■ Task prompt: Please report how many lines in the data below contain "computer". Nothing besides the number should be written.

■ Data items:
*** Begin section ***

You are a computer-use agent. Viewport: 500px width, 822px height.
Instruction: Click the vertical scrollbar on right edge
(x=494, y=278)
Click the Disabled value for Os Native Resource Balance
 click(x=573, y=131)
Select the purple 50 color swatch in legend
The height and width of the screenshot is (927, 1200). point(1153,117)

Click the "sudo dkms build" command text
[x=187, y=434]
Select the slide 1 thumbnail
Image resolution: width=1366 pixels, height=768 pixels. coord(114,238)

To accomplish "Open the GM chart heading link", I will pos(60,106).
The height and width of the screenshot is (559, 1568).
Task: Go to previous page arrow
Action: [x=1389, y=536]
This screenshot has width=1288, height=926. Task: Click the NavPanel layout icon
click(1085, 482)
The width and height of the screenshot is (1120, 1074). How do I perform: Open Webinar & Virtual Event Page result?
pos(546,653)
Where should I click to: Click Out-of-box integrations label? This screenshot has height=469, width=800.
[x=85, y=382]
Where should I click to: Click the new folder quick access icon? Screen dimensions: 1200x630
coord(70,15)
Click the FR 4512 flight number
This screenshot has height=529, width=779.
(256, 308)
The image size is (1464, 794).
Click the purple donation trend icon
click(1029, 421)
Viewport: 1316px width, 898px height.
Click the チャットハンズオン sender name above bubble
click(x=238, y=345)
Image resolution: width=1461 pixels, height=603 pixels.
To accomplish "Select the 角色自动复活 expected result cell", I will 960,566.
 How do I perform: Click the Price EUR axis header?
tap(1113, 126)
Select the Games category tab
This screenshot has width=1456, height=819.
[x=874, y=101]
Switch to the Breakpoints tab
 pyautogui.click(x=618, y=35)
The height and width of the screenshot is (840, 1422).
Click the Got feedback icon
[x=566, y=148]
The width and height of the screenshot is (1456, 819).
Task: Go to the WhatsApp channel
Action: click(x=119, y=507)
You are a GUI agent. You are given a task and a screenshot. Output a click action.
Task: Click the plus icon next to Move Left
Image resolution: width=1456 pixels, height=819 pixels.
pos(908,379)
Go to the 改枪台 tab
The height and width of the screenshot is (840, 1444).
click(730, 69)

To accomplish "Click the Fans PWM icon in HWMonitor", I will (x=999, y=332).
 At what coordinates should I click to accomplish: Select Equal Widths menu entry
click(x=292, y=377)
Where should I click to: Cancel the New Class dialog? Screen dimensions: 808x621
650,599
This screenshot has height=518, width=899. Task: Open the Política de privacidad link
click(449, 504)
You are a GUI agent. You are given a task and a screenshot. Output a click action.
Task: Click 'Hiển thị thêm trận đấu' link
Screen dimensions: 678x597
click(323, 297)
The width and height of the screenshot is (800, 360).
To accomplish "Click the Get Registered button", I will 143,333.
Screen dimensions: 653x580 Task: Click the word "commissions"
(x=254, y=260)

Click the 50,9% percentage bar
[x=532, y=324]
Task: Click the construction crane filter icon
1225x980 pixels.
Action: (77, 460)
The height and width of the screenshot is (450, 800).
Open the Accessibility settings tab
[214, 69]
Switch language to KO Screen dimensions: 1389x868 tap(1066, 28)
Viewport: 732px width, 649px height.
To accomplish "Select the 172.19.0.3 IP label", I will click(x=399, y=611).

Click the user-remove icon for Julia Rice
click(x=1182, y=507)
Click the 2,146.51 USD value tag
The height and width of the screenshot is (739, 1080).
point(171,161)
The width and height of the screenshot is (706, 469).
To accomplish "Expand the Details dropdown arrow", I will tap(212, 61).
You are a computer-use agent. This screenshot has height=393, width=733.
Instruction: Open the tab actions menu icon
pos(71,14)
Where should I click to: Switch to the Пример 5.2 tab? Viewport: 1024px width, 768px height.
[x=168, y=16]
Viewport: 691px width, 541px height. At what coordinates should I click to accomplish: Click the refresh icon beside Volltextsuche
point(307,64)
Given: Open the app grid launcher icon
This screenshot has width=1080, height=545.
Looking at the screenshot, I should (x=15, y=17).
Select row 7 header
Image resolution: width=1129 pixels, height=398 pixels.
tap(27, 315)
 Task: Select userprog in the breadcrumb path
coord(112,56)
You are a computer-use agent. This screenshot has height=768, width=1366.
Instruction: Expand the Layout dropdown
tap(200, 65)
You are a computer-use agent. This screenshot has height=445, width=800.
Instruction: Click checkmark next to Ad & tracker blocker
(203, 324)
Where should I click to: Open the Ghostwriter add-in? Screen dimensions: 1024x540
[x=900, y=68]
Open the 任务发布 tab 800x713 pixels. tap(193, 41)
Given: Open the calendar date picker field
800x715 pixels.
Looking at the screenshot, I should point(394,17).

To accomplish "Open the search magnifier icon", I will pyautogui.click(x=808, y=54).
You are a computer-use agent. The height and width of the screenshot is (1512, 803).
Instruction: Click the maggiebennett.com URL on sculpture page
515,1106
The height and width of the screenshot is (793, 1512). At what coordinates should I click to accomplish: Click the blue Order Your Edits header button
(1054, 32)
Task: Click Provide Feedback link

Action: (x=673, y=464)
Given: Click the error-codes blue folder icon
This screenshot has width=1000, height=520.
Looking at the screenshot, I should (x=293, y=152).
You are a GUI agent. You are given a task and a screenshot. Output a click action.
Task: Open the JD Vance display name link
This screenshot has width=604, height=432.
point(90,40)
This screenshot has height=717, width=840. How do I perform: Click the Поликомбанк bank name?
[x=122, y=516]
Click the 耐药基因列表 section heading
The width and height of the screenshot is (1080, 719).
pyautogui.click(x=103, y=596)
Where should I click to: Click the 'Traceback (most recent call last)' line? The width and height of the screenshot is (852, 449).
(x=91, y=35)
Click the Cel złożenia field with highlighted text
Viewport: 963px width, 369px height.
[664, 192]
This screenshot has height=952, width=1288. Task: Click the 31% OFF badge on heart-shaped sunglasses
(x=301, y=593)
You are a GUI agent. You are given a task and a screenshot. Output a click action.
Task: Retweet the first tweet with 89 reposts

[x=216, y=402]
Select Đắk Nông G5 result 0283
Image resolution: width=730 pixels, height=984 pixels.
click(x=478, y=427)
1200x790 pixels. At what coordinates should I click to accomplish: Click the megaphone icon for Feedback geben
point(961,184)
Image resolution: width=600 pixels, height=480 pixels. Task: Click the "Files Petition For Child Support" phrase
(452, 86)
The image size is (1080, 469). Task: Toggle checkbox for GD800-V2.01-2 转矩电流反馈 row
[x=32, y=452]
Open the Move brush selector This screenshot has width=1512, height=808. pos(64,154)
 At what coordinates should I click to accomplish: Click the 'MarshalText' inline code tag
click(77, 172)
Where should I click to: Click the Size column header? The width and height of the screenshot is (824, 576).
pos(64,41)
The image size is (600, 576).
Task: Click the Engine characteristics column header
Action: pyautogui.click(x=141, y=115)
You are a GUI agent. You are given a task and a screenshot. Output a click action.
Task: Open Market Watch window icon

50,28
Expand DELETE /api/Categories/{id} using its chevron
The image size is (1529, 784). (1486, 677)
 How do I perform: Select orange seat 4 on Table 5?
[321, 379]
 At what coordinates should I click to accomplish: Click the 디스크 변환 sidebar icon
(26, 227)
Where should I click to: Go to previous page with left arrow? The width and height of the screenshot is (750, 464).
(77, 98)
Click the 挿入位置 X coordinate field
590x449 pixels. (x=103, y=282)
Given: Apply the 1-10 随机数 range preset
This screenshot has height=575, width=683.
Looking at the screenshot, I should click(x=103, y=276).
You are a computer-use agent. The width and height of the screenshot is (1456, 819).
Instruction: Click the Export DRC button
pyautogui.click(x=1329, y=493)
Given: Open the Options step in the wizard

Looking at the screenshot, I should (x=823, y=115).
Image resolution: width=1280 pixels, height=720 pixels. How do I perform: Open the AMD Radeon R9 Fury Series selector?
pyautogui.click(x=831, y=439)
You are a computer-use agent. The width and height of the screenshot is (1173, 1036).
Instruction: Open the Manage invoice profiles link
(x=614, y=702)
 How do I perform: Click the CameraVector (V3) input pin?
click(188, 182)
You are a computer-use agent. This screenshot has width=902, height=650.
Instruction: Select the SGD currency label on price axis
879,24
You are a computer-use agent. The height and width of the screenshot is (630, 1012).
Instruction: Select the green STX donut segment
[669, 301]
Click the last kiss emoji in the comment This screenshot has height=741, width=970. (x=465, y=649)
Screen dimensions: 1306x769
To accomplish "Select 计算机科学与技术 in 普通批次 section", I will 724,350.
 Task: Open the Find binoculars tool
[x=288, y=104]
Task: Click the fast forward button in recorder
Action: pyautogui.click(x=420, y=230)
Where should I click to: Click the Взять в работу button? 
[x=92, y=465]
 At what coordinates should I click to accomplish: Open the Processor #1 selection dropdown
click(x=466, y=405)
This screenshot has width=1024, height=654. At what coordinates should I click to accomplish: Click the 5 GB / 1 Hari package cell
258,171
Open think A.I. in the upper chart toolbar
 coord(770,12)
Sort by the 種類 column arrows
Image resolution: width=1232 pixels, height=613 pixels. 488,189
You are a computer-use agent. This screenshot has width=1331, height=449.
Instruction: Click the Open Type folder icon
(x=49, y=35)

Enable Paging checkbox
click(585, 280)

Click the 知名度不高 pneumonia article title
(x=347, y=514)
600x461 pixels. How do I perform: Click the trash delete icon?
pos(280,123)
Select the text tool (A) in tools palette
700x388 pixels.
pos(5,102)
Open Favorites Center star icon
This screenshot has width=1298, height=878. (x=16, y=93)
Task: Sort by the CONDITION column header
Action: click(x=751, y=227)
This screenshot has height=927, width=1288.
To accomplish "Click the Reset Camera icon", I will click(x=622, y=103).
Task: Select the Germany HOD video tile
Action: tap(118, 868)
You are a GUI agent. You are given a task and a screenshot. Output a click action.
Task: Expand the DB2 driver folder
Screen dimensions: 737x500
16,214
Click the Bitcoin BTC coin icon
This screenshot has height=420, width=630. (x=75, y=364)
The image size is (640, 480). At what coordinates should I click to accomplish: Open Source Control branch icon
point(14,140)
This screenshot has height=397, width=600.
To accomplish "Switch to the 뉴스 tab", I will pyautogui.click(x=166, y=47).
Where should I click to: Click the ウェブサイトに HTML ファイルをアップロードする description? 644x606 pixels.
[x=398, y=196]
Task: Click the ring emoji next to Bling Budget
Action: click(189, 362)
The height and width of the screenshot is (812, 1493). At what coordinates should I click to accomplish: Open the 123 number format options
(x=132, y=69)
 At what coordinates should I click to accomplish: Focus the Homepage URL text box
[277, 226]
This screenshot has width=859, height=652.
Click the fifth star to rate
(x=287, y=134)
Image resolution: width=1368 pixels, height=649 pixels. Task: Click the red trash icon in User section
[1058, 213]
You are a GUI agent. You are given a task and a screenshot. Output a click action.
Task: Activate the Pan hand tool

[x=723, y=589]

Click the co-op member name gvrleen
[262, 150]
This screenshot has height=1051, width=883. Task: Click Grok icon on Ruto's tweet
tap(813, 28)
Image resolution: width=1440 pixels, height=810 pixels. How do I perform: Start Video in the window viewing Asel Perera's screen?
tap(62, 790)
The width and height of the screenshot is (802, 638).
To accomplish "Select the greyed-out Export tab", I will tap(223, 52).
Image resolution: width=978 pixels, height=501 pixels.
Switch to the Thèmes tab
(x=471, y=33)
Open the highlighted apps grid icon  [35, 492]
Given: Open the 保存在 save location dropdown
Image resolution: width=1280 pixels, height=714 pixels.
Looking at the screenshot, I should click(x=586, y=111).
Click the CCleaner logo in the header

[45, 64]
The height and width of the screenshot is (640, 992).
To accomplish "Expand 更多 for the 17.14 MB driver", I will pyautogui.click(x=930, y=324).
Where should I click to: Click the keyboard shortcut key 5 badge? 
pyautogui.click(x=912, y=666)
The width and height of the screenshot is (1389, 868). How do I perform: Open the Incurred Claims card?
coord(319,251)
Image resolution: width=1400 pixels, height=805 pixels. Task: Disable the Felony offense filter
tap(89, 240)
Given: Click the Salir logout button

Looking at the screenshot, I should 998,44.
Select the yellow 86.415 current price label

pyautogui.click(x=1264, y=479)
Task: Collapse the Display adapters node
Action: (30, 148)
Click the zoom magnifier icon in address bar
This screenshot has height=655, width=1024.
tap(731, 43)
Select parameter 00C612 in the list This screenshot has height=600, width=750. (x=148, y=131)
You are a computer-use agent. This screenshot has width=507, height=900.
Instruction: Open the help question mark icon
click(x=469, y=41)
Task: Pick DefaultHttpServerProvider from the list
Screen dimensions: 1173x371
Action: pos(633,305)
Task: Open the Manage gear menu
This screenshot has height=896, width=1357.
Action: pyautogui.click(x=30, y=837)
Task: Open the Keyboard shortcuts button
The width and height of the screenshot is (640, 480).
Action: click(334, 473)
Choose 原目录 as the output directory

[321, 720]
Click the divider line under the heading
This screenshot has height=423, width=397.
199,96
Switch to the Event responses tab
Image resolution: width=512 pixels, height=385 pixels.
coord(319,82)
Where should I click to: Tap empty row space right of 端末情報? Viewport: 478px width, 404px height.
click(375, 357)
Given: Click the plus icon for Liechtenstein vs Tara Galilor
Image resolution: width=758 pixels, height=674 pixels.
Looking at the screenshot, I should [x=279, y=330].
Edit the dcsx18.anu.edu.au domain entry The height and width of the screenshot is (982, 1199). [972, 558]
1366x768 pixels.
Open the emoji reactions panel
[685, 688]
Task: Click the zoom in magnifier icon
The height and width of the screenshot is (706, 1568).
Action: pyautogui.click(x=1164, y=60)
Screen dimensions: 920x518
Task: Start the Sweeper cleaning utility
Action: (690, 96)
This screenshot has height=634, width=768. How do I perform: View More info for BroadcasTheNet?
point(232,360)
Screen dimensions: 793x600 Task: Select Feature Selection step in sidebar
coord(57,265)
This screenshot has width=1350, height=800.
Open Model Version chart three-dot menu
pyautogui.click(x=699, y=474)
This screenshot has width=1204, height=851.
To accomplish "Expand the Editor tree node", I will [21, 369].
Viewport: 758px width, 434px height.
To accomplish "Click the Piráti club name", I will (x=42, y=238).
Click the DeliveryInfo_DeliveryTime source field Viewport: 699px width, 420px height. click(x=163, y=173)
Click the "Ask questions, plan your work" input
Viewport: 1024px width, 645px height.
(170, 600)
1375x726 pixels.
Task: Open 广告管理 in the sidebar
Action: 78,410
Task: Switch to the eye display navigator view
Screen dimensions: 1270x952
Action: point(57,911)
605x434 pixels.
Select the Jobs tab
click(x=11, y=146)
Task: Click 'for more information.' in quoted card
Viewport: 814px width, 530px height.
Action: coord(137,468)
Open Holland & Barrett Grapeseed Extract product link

*** End section ***

■ Result for this task: 11